====== Entries shown

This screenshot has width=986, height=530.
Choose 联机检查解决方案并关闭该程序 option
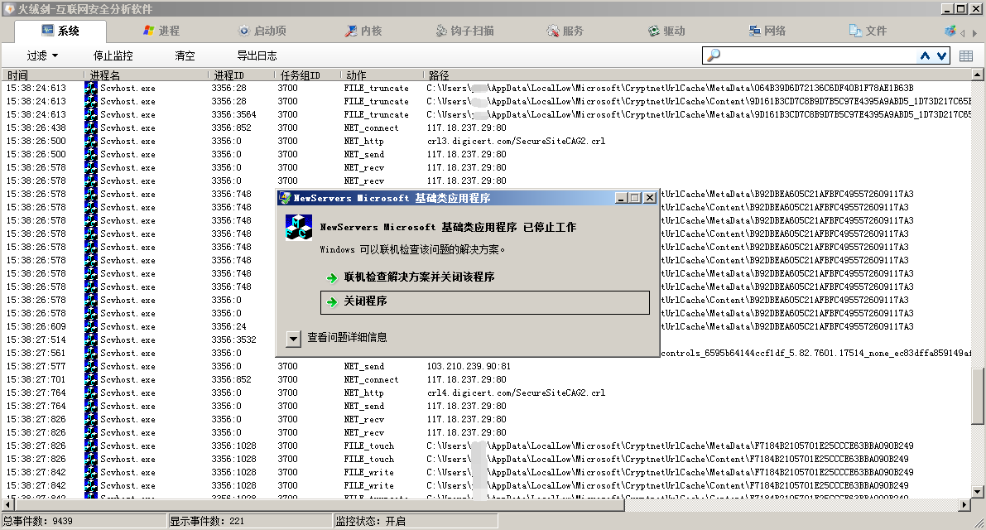419,277
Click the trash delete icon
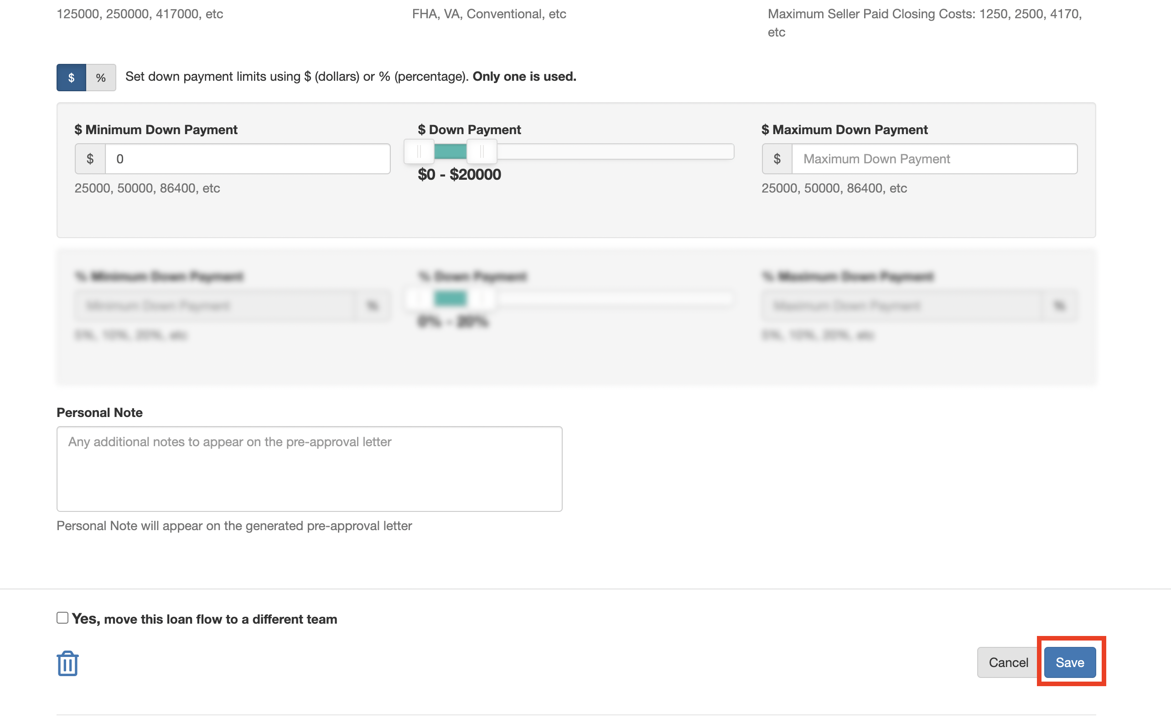The height and width of the screenshot is (719, 1171). pos(67,663)
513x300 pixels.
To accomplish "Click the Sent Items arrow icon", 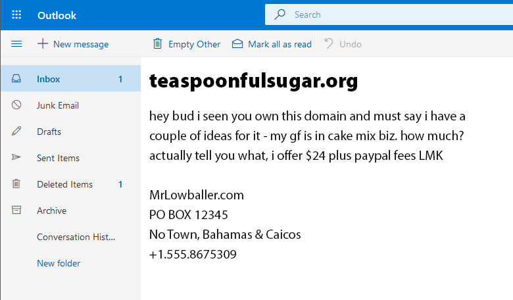I will coord(16,157).
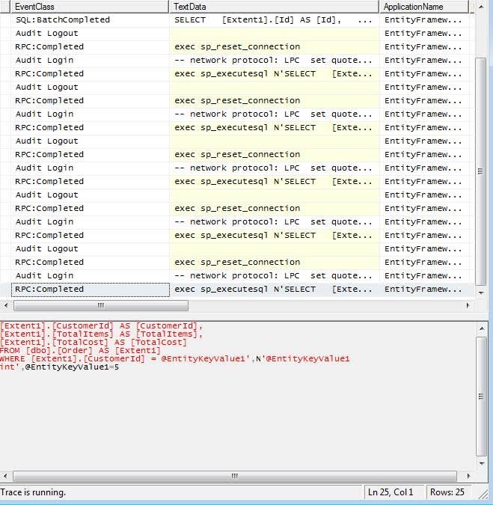Click the EventClass column header

pyautogui.click(x=90, y=7)
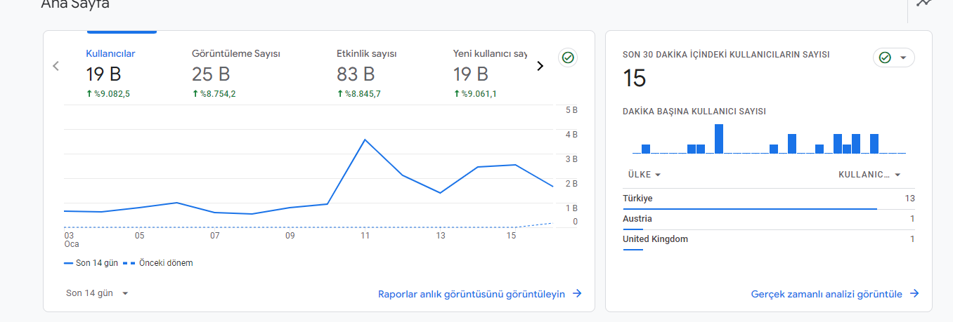Switch to Yeni kullanıcı sayısı metric tab
The height and width of the screenshot is (322, 953).
490,74
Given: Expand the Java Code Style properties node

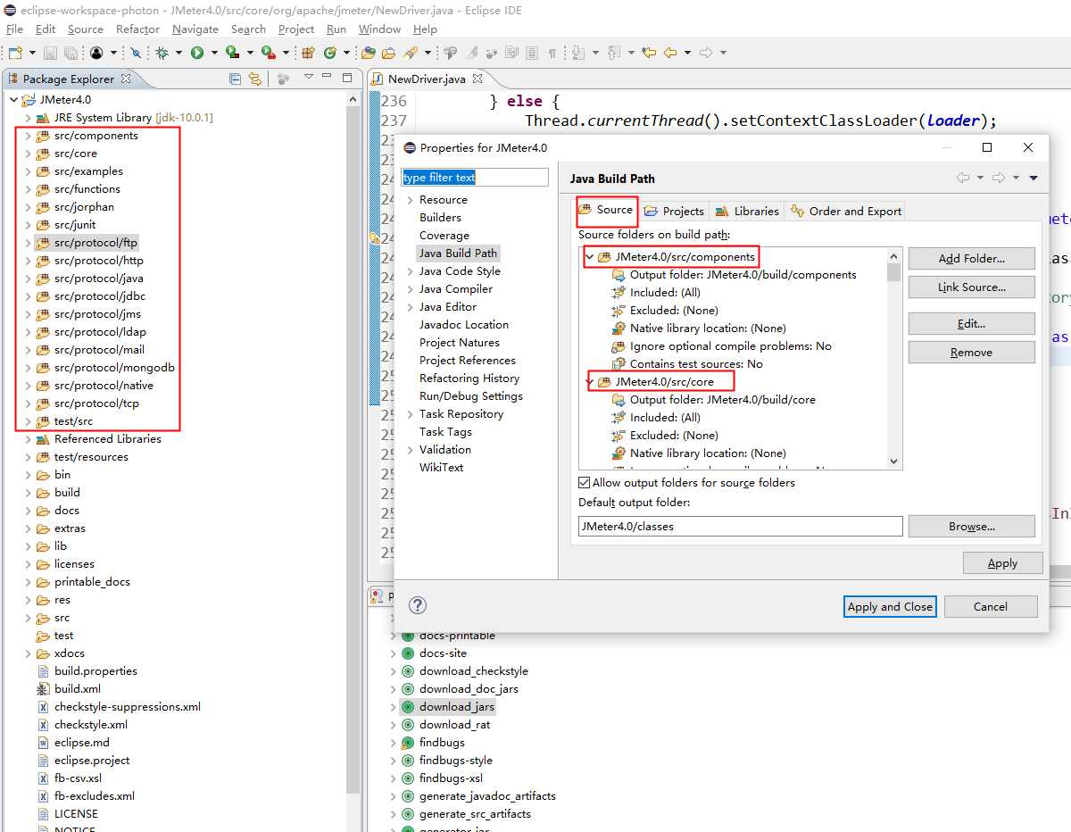Looking at the screenshot, I should coord(410,271).
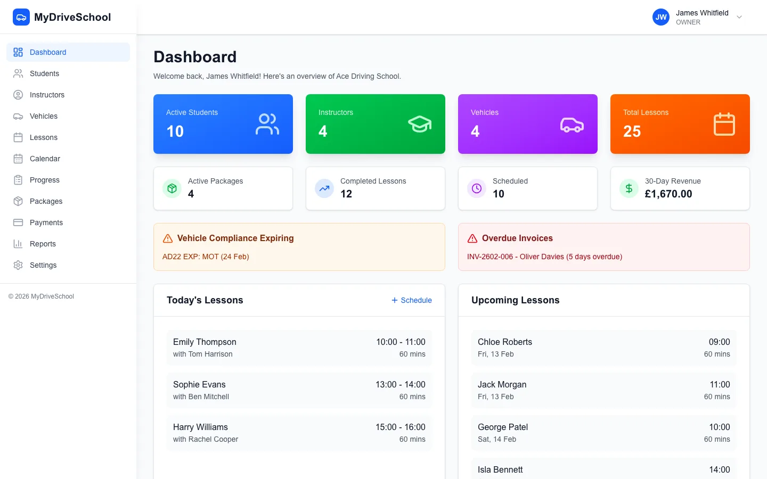The image size is (767, 479).
Task: Select the Lessons icon in the sidebar
Action: 18,137
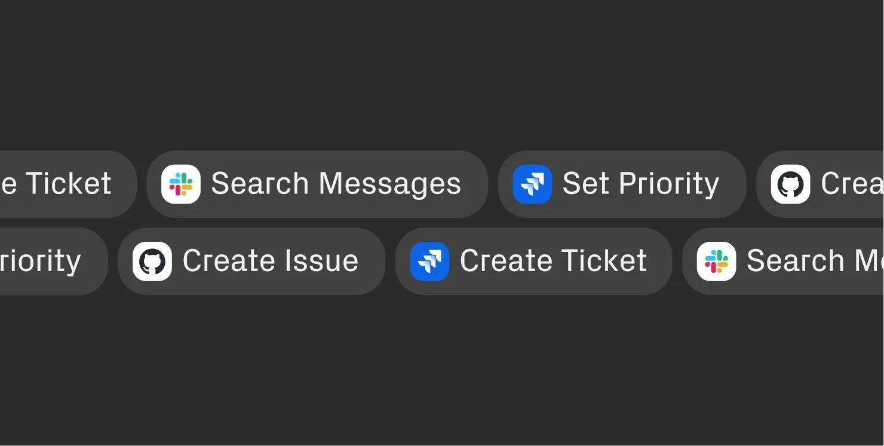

============

__To do__
Print, with pictures removed, exactly the lines of the records above from the top through the line containing "513x300 pixels.".

__Result__
This screenshot has width=986, height=530.
Choose 联机检查解决方案并关闭该程序 option
419,277
Click the trash delete icon
The height and width of the screenshot is (719, 1171). pos(67,663)
513x300 pixels.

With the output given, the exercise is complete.